== Extracted information
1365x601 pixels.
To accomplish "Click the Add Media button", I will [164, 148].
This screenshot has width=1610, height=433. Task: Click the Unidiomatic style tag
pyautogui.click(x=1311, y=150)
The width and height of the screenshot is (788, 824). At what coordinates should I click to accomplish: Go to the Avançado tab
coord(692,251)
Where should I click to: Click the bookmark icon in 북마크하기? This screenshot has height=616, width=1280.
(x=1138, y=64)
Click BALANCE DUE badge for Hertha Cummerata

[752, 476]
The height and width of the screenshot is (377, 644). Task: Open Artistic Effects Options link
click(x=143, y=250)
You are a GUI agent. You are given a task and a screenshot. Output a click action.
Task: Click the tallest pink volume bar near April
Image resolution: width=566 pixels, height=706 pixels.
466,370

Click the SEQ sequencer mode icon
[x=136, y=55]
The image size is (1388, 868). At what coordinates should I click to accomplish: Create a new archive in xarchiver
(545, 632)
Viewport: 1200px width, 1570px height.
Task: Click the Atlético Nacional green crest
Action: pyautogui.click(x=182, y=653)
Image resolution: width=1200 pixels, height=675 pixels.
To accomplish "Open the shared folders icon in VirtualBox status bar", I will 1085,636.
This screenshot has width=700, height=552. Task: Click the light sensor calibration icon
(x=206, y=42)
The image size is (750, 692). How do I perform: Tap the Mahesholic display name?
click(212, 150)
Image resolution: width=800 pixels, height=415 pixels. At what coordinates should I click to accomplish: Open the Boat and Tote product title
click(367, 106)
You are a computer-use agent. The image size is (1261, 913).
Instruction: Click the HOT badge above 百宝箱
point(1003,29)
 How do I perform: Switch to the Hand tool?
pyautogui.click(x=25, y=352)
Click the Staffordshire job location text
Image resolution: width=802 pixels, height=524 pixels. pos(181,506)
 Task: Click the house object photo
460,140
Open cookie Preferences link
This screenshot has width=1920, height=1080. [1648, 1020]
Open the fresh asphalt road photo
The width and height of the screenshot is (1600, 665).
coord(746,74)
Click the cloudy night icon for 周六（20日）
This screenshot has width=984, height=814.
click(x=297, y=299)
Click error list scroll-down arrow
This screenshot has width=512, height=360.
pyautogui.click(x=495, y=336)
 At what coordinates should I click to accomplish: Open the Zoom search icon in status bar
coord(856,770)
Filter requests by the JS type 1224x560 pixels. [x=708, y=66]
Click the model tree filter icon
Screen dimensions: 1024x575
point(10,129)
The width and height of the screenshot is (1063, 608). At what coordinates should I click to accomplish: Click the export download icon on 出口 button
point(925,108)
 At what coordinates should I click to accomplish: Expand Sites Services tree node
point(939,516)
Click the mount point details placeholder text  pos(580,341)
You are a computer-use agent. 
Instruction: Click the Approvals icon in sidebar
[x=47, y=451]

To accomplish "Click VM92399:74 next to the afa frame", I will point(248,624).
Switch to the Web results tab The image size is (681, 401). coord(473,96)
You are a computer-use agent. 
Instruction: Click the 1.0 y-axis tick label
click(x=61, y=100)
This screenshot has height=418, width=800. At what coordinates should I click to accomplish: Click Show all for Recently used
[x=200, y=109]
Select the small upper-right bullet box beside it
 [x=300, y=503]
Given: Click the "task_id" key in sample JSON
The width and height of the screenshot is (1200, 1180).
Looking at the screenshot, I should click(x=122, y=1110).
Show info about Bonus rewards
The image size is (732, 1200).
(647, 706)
====
▶ [Directions for this task]
Write out each line exactly, starting with the line that contains "The width and height of the screenshot is (1200, 1180)." and stopping after the last line of the data.

▶ [Task response]
The width and height of the screenshot is (1200, 1180).
Looking at the screenshot, I should click(x=122, y=1110).
Show info about Bonus rewards
The image size is (732, 1200).
(647, 706)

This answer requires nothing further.